問題が起こるまで問題があることに気付かないのが人の常

 1980年代に国鉄の民営化によって誕生したJR西日本は、大阪・神戸・京都・奈良・和歌山・宝塚など、関西拠点都市を結ぶ主要路線で、阪急・阪神・京阪・近鉄・南海の大手私鉄との熾烈な競争にさらされてきた。拠点駅の多くは、街の中心部で競争相手と隣り合わせに位置し、拠点駅間には競合私鉄の線路が平行して走っている。大きな面の広がりを持つ関東平野とは異なり、地形上から線の展開で発展してきた関西圏の特性の影響である。

 このような状況下で、JR西日本は、新駅の設置、競合線の拠点駅より先の駅からの大阪行き直通列車、スピード、乗換駅での接続など顧客サービスアップを戦略にして、多くの私鉄の低迷をよそに業績を伸ばしてきた。安全性への投資もそれなりにしてきていた(少なくとも、JR西日本自身はそのつもりであったであろう)。「もうけることを考えろ」とはいっても、「安全性はどうでもよいから」といっていたわけではないはずだ。事業としては表面的には成功してきた。「いままで採ってきた考え方でよい。これを続けよう」ということになっていたのであろう。しかし、現実には表面的な成功の裏で、無理やゆがみがたまり、1つのきっかけでゆがみが噴出し大事故を起こしてしまった。

 人間は健康なときには自分の臓器の存在を意識しない。ストレスが度を越えて痛みだして、初めて胃の存在を意識し、緊張や恐怖に出合って心拍数が上がることで、初めて心臓に気付く。相当無理を続けていても、症状が出るまでたまっているストレスの量に気が付かないものだ。体力を落としていても、病気になるまでダイエットをやめない人がいる。長年続けていると、それが習慣・常識になり、その問題に対して思考停止状態になっている。
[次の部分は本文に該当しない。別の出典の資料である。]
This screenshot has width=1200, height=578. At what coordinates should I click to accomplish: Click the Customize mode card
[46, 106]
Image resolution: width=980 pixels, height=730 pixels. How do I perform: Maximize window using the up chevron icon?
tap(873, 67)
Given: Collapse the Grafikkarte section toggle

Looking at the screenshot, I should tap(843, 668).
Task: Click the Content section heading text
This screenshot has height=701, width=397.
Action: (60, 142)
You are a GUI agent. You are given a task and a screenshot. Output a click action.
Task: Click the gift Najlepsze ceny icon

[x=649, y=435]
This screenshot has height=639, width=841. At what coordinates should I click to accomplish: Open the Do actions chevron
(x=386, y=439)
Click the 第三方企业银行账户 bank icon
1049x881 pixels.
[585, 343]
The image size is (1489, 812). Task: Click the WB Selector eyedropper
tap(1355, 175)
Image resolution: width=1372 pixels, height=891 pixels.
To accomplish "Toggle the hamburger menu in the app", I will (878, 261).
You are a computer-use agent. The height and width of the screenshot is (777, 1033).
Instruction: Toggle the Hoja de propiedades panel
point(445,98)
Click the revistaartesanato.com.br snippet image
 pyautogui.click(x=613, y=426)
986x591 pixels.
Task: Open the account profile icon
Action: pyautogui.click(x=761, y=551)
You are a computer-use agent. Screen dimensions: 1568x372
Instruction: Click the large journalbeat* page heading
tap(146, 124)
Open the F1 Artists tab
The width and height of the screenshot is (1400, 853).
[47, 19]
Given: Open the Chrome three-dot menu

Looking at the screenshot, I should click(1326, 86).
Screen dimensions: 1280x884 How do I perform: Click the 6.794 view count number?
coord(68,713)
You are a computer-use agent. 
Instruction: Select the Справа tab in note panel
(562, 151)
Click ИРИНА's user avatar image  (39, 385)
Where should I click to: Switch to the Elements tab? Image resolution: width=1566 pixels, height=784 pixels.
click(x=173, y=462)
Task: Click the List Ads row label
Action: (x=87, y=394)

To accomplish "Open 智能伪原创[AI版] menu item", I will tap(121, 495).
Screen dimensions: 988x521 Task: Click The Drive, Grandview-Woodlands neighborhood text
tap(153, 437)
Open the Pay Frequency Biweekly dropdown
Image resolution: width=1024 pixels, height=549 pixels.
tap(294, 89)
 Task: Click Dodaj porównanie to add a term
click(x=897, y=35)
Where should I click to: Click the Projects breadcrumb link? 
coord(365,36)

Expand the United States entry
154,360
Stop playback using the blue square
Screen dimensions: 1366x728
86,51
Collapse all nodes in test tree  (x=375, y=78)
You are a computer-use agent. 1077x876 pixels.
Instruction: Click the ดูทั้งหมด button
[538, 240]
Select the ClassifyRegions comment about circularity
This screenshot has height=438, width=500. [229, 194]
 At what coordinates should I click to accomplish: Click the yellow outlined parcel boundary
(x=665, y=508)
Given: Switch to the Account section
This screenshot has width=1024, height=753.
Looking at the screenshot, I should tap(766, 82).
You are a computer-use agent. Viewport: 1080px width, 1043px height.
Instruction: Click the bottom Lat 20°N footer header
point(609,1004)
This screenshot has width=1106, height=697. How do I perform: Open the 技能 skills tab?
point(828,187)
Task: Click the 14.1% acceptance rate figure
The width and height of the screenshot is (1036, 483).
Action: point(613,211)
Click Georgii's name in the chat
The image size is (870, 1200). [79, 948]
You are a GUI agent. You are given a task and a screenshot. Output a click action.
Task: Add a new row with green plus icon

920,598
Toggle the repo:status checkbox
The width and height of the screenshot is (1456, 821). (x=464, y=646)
組織も同じである。問題が起こって初めて、そこに考えるべき課題や選択肢があったことに気付く。「自分のことは自分が一番知っている」というのは、必ずしも正しくない。焼き肉屋から出てきた人は、焼き肉のにおいで他人にはすぐ分かるが、当人はにおいを感じることが難しい。自分のにおいにはなかなか気が付かないものなのだ。うまくやっていると思うときにこそ、健康診断が必要である。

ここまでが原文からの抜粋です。